- _Work instructions_
Exactly the lines from the one with "Where should I click to: Click the Remove" to the end of the data below should be set down, and no others.

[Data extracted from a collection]
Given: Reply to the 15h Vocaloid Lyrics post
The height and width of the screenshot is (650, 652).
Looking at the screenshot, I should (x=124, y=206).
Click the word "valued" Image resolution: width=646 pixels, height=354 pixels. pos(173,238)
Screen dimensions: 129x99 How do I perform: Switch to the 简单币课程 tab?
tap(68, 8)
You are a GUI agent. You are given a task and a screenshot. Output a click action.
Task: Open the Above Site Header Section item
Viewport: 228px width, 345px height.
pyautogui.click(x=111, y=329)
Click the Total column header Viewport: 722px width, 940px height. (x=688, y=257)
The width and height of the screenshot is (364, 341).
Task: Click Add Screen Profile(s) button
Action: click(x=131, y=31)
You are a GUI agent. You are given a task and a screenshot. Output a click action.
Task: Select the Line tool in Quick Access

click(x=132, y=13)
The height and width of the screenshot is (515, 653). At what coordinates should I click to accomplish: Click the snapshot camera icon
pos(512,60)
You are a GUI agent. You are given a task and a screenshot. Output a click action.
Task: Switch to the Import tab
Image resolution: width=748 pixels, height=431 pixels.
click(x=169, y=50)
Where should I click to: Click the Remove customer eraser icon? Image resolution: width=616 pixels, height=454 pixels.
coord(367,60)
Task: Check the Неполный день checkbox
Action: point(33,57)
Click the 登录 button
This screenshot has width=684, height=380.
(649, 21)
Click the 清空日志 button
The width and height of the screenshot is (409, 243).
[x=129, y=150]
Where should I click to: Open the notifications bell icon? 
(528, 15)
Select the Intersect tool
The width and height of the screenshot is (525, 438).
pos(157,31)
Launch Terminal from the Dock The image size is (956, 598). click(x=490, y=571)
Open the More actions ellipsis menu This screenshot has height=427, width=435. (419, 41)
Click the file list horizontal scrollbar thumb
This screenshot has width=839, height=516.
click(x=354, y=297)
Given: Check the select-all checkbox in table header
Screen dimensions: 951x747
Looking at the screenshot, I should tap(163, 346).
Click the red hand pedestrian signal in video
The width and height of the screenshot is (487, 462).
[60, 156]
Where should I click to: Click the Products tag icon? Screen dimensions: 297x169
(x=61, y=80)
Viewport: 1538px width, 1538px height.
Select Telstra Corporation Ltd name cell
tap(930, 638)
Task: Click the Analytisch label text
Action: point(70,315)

- _Completed exercise_
Where should I click to: Click the Remove customer eraser icon? Image resolution: width=616 pixels, height=454 pixels.
coord(367,60)
Task: Check the Неполный день checkbox
Action: point(33,57)
Click the 登录 button
This screenshot has width=684, height=380.
(649, 21)
Click the 清空日志 button
The width and height of the screenshot is (409, 243).
[x=129, y=150]
Where should I click to: Open the notifications bell icon? 
(528, 15)
Select the Intersect tool
The width and height of the screenshot is (525, 438).
pos(157,31)
Launch Terminal from the Dock The image size is (956, 598). click(x=490, y=571)
Open the More actions ellipsis menu This screenshot has height=427, width=435. (419, 41)
Click the file list horizontal scrollbar thumb
This screenshot has width=839, height=516.
click(x=354, y=297)
Given: Check the select-all checkbox in table header
Screen dimensions: 951x747
Looking at the screenshot, I should tap(163, 346).
Click the red hand pedestrian signal in video
The width and height of the screenshot is (487, 462).
[60, 156]
Where should I click to: Click the Products tag icon? Screen dimensions: 297x169
(x=61, y=80)
Viewport: 1538px width, 1538px height.
Select Telstra Corporation Ltd name cell
tap(930, 638)
Task: Click the Analytisch label text
Action: point(70,315)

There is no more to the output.